THE EFFECTS OF ENDOCRINE DISRUPTING COMPOUNDS ON NUCLEOTIDE EXCISION REPAIR IN ZEBRAFISH (DANIO RERIO) LIVER

THE EFFECTS OF ENDOCRINE DISRUPTING COMPOUNDS ON NUCLEOTIDE EXCISION REPAIR IN ZEBRAFISH

 (DANIO RERIO) LIVER

By Gregory Daniel Ballard

Thesis Co-advisors: Dr. Rebecca Van Beneden and Dr. Greg Mayer

A Lay Abstract of the Thesis Presented

in Partial Fulfillment of the Requirements for the

Degree of Master of Science

(in Biochemistry)

August, 2010

Endocrine disrupting compounds (EDCs) alter the function or regulation of some part of the endocrine system.  One group of EDCs is estrogenic compounds, which can mimic the effects of estrogens.  Traditionally, examination of estrogenic compounds has focused on alterations in reproductive health.  Estrogens, however, can affect numerous processes throughout the body, many of which are unrelated to reproduction.  Additionally, estrogens have been linked to increased cancer risk, possibly through inhibition of DNA repair.  Recently, Notch et al. (2007) described reduced expression of genes involved in the important DNA repair pathway, nucleotide excision repair (NER) in the livers of zebrafish exposed to 17-α-ethinylestradiol (EE2), the estrogen found in oral contraceptive. 

As estrogenic compounds are pervasive in the environment, it is important to ascertain whether they all decreased expression of NER genes.  This thesis tests the hypothesis that environmentally relevant levels of three estrogenic compounds, bisphenol A (BPA), nonylphenol (NP) and sodium arsenite, (NaAsO₂) also decrease hepatic expression of NER genes.
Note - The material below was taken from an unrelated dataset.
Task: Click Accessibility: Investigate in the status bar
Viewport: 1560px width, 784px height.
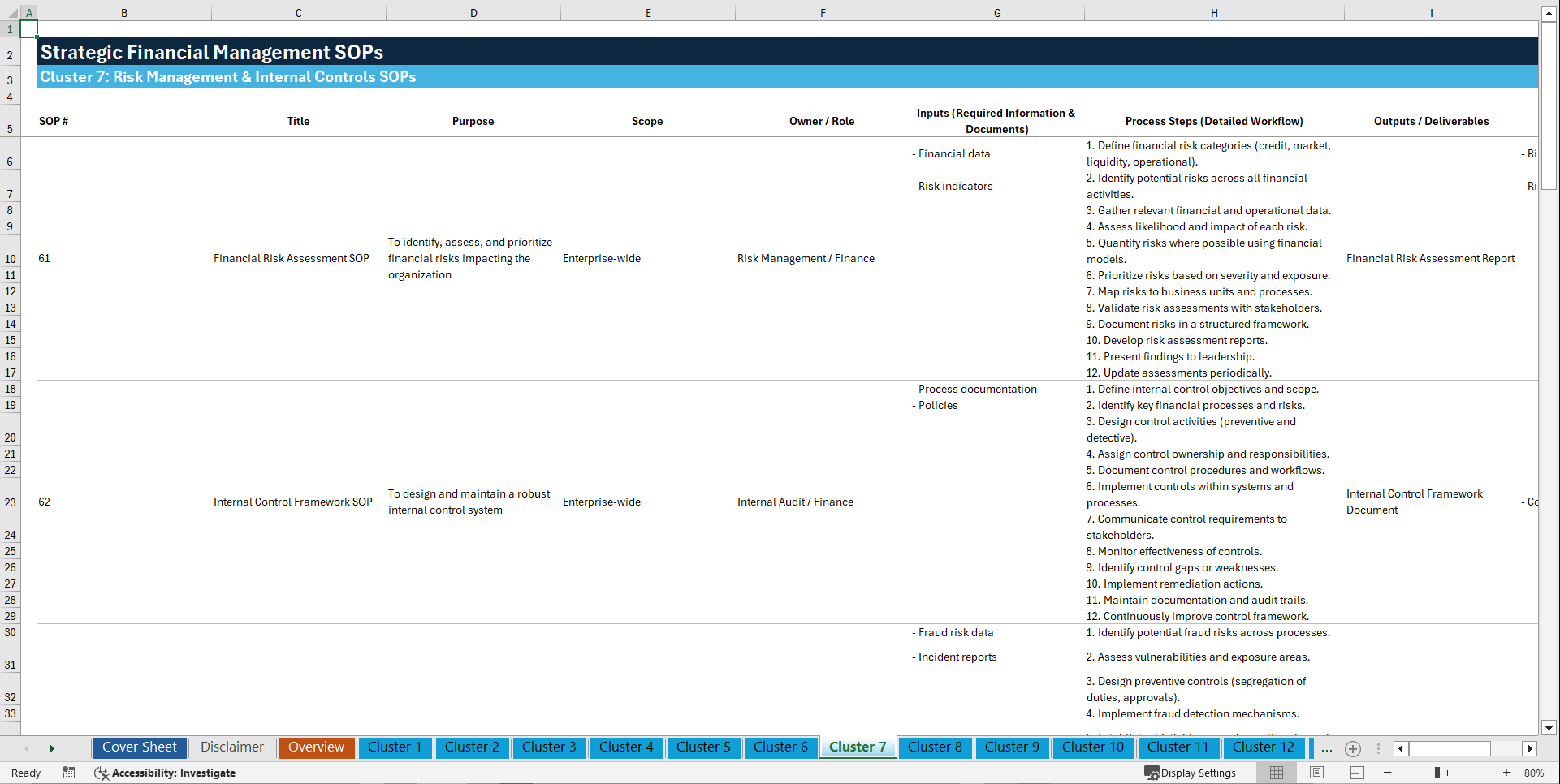Action: pyautogui.click(x=174, y=773)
This was examined by measuring the expression of two NER genes, XPC and XPA, in the livers of zebrafish exposed to these compounds.  This thesis shows that none of these chemicals significantly altered the expression of either NER gene tested.  EE2 exposure was used as a positive control, but in this study only led to a significant reduction in XPC levels in exposed males.  The expression of vitellogenin1, a gene which is highly expressed following exposure of male fish to estrogens, was also measured.  Male fish showed increased vitellogenin1 expression following exposure to BPA and NP.  Interestingly, arsenic exposure decreased expression of vitellogenin1 in male zebrafish.

This research suggests environmental levels of BPA, NP and arsenic may not be a concern for fish in terms of reduced DNA repair.  Vitellogenin1 results confirm that NP and BPA act as estrogen mimics, suggesting that they may be a concern for reproduction in fish.  The reduction of vitellogenin1 in arsenic-exposed fish suggests that arsenic may inhibit the effects of estrogens.  The possibility of altered sensitivities to EE2 between different strains of zebrafish also warrants further exploration.